> **Task to carry out**: In the listing below, identify each line with the word "page" and return those lines.
+++++
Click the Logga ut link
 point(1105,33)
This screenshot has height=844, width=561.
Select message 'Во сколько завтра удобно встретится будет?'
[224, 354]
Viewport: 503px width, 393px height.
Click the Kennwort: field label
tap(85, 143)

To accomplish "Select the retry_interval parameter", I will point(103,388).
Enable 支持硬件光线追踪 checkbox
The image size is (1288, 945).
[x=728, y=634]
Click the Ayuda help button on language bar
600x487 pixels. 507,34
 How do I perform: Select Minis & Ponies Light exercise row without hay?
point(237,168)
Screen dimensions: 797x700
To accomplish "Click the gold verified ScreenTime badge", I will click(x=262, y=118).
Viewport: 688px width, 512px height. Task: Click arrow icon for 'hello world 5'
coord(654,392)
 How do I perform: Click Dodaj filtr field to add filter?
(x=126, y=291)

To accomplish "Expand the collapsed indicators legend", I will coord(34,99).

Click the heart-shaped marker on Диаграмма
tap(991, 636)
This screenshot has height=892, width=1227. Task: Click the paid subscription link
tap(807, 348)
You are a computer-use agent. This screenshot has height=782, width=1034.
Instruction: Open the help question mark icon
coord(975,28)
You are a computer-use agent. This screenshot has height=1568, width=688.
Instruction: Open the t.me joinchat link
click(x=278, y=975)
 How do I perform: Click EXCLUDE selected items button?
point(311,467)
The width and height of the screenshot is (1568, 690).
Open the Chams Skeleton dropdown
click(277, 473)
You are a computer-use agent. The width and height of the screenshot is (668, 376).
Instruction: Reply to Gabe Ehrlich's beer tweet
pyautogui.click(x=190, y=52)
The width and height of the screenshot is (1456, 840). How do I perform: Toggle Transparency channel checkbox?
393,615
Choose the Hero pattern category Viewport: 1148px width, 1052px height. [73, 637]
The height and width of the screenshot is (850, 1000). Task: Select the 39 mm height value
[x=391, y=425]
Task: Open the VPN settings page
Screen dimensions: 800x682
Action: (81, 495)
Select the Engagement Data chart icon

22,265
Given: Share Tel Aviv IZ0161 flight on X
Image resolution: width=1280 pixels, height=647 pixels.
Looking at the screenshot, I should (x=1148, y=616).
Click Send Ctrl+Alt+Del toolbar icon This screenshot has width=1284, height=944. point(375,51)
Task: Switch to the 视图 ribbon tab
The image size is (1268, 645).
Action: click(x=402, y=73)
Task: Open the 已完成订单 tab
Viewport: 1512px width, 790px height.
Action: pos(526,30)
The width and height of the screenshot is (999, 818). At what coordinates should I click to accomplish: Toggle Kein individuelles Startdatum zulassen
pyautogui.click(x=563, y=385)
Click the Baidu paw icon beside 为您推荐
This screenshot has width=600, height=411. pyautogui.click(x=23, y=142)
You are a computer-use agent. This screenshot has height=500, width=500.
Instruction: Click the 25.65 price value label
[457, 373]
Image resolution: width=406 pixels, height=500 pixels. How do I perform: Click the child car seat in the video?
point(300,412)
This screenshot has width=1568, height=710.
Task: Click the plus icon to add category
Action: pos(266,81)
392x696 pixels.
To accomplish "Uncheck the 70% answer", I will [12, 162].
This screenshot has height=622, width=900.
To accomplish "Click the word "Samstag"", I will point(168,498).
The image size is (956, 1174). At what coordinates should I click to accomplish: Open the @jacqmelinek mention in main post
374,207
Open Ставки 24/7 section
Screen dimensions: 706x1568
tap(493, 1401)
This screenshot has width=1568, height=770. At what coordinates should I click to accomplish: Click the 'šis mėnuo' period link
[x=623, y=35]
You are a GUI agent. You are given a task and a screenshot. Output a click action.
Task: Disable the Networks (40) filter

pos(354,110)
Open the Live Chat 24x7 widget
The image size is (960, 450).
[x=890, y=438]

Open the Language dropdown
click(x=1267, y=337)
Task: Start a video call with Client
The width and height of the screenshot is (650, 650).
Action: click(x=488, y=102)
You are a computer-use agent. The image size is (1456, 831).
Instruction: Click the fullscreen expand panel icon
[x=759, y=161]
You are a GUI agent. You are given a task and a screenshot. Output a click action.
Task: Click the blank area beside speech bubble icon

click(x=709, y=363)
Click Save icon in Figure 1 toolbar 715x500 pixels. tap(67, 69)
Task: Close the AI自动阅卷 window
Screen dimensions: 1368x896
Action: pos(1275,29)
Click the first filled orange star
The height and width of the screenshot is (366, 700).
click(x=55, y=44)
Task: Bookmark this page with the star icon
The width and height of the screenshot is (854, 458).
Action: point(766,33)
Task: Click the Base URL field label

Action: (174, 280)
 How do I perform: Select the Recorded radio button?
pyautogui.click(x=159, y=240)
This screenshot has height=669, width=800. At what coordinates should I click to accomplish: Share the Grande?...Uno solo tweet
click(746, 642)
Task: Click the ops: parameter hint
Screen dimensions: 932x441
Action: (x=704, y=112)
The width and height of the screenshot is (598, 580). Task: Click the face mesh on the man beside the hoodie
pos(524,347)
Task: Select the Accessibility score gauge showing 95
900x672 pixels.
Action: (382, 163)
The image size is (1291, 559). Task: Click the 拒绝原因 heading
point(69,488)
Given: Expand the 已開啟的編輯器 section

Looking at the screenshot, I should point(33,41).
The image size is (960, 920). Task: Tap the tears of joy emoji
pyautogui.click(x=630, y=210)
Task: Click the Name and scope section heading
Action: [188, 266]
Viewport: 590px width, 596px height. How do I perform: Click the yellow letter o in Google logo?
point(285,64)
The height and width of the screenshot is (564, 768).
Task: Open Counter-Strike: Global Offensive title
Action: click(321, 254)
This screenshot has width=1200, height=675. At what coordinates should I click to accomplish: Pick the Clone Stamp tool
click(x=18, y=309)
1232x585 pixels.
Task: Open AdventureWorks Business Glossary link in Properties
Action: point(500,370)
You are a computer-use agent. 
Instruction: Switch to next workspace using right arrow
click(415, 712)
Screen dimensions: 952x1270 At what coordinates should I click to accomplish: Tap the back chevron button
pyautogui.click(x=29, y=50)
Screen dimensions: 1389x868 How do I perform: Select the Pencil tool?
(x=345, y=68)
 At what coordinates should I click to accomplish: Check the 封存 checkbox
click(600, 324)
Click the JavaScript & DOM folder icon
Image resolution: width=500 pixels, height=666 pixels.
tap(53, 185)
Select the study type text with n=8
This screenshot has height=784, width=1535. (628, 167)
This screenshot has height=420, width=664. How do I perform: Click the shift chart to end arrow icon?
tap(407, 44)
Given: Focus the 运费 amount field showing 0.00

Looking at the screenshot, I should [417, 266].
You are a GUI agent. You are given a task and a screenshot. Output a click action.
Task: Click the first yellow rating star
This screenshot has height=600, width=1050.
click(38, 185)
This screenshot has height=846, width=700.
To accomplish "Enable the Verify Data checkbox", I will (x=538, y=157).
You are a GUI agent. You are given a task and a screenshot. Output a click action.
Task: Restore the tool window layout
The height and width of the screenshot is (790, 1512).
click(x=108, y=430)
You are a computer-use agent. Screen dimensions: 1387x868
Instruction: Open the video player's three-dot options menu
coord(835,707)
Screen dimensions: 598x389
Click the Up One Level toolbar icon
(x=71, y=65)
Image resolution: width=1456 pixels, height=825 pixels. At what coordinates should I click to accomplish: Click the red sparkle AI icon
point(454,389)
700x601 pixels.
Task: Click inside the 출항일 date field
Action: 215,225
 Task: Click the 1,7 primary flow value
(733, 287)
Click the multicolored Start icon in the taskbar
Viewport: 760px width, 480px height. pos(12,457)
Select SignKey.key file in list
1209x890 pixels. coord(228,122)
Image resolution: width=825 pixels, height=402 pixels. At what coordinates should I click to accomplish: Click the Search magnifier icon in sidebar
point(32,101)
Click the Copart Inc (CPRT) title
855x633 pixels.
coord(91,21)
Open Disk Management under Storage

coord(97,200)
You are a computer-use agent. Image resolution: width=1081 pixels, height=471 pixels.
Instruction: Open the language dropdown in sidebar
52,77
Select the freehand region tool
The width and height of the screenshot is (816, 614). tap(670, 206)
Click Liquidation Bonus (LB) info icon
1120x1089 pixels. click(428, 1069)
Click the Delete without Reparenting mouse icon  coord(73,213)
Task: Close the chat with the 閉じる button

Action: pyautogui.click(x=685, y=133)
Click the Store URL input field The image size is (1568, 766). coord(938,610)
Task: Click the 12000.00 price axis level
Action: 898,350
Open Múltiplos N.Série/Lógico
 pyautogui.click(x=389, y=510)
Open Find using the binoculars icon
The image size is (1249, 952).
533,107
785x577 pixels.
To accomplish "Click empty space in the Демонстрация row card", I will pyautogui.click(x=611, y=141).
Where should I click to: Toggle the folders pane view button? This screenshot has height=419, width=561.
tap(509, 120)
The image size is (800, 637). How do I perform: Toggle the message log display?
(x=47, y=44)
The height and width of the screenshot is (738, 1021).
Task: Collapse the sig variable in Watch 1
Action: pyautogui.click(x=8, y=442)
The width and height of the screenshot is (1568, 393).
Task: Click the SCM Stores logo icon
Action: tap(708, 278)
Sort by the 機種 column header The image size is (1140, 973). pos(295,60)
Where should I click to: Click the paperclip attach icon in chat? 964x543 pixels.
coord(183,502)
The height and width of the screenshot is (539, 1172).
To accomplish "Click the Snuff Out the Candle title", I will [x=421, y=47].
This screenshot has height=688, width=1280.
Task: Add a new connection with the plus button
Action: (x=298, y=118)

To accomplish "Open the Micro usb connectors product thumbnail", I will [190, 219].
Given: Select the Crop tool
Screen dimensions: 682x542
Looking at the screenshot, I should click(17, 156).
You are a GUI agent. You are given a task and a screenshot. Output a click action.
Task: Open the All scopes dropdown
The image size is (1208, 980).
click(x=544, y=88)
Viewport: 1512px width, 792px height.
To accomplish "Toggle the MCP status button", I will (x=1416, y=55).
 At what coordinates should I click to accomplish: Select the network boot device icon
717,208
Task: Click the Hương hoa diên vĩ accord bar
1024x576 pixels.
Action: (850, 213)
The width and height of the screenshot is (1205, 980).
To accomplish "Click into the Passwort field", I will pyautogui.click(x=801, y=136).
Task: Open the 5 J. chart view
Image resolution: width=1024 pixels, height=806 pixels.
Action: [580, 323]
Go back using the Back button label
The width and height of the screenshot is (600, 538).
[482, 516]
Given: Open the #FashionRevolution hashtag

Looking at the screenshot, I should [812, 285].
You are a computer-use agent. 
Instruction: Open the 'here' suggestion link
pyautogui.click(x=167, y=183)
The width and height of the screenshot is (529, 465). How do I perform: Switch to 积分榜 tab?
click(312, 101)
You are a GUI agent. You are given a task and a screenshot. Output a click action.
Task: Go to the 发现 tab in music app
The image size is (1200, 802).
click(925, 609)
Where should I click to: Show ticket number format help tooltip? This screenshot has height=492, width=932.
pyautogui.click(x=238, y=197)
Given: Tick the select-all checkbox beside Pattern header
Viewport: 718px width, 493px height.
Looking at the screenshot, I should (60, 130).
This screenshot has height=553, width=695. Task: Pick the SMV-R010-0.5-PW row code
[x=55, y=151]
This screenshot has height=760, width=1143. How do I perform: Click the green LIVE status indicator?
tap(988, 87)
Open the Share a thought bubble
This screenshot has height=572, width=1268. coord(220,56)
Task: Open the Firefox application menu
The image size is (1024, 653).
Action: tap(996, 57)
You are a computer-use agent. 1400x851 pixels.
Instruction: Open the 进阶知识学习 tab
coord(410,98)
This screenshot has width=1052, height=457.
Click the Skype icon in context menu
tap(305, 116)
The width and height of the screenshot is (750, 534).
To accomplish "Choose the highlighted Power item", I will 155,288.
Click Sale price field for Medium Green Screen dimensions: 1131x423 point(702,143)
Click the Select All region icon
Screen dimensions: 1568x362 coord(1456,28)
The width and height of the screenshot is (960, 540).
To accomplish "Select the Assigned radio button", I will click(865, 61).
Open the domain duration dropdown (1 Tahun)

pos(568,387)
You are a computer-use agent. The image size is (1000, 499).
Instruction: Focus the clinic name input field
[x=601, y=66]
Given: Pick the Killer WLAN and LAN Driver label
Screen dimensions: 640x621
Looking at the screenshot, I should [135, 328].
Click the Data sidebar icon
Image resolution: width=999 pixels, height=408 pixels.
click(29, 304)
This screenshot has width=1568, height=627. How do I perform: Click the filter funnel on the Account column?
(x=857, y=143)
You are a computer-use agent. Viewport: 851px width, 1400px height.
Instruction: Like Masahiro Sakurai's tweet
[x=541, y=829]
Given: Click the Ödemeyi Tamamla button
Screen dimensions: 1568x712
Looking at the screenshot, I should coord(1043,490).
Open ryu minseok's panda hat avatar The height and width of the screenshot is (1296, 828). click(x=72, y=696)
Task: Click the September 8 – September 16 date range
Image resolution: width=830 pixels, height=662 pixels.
+++++
> **Answer for this exercise**:
Task: Open the VPN settings page
Task: Bookmark this page with the star icon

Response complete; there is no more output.